Our patron belonged to the latter category.
It is very clear, in fact, the manifestation of this intention, since the sculpture we are looking at is half “quilted” with bluebells and the other half with daisies.
And if this floral display could not be lacking in that Art which, indeed, expressly called itself “Floral,” it should be borne in mind that in antiquity (at least until World War II) it was impossible to execute sculptural works without meaning. It was not in the mindset of the men of that time, much less the artists of that time.

INTERLUDE/OUTBURST/INABILITY TO SHUT UP:
There was Poetry, in this “conceptual” drawing, in this sculpting of marble amidst white dust and artistic sweats....
Since the last world war these concepts have been lost altogether, the brain mangled by television and cell phones, bombarded by incessant stupid advertising, disheartened brutalized raped by an increasingly rampant ignorance.

MEANINGS OF THE FLOWERS AFFIXED TO OUR FIREPLACE:

The daisy...has few clear meanings, always connected with the concept of Truth.
It is the flower of purity and innocence, simplicity and modesty, but also of faithful love and patience.
In particular, this flower symbolizes youthful innocence, free from guilt, sin, and corruption.

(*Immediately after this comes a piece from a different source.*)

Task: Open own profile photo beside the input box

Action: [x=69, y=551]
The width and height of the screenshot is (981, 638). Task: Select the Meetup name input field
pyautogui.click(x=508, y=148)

In fact, it was once commonly picked in meadows by maidens and tucked into the locks of their hair.

The bellflower... is a strong and “pioneer” plant; it springs up and proliferates where almost all other plants fail.. Above all, it symbolizes Perseverance in trying to achieve the goals we set for ourselves.

HERE THEN IS THE THOUGHT OF THE ANCIENT FIRST OWNER OF THIS SCULPTURE:
WAS OR HOPED TO BE PURE, MODEST AND SINCERE....
WAS OR HOPED TO BE STRONG AND PERSEVERING ON THE PATH OF HIS GOALS.

I wish the next owner to possess these virtues.

IDENTITY CARD OF THE FIREPLACE I AM INTRODUCING:
A) IT WAS BORN IN FLORENCE AROUND THE YEAR 1890.
B) IT IS DRESSED IN THE NOBLEST WHITE MARBLE (IN THE WORLD), CARRARA STATUARY.
C) IT IS IN MORE THAN PERFECT CONDITION.